== DATASET EXCERPTS ==
▬▬▬▬▬▬▬▬▬▬

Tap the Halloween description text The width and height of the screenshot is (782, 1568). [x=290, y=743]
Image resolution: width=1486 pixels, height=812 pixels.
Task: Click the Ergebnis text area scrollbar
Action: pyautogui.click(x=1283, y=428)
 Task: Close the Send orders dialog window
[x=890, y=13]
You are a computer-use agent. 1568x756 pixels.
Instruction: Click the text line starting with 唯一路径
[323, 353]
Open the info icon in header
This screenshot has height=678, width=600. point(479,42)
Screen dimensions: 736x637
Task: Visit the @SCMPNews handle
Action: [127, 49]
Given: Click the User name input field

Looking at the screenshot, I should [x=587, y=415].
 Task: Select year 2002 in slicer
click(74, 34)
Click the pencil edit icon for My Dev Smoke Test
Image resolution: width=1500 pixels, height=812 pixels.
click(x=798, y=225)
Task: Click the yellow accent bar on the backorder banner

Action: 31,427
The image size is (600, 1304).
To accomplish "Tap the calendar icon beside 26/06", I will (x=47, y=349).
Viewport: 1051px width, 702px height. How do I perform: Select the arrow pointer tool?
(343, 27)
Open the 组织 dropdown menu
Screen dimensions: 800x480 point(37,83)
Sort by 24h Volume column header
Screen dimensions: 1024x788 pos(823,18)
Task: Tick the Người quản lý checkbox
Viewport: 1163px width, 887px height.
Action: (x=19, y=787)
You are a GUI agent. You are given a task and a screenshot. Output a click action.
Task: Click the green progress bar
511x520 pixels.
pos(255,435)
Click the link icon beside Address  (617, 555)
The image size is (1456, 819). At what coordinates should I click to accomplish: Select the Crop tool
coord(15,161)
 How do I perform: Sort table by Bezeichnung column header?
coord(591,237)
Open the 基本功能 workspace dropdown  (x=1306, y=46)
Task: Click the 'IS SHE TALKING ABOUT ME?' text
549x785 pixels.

▬▬▬▬▬▬▬▬▬▬

== WHAT THE TASK ASKS ==
Go through the records above and return each line in which the word "agent" occurs.

== FINAL ANSWER ==
You are a computer-use agent. 1568x756 pixels.
You are a GUI agent. You are given a task and a screenshot. Output a click action.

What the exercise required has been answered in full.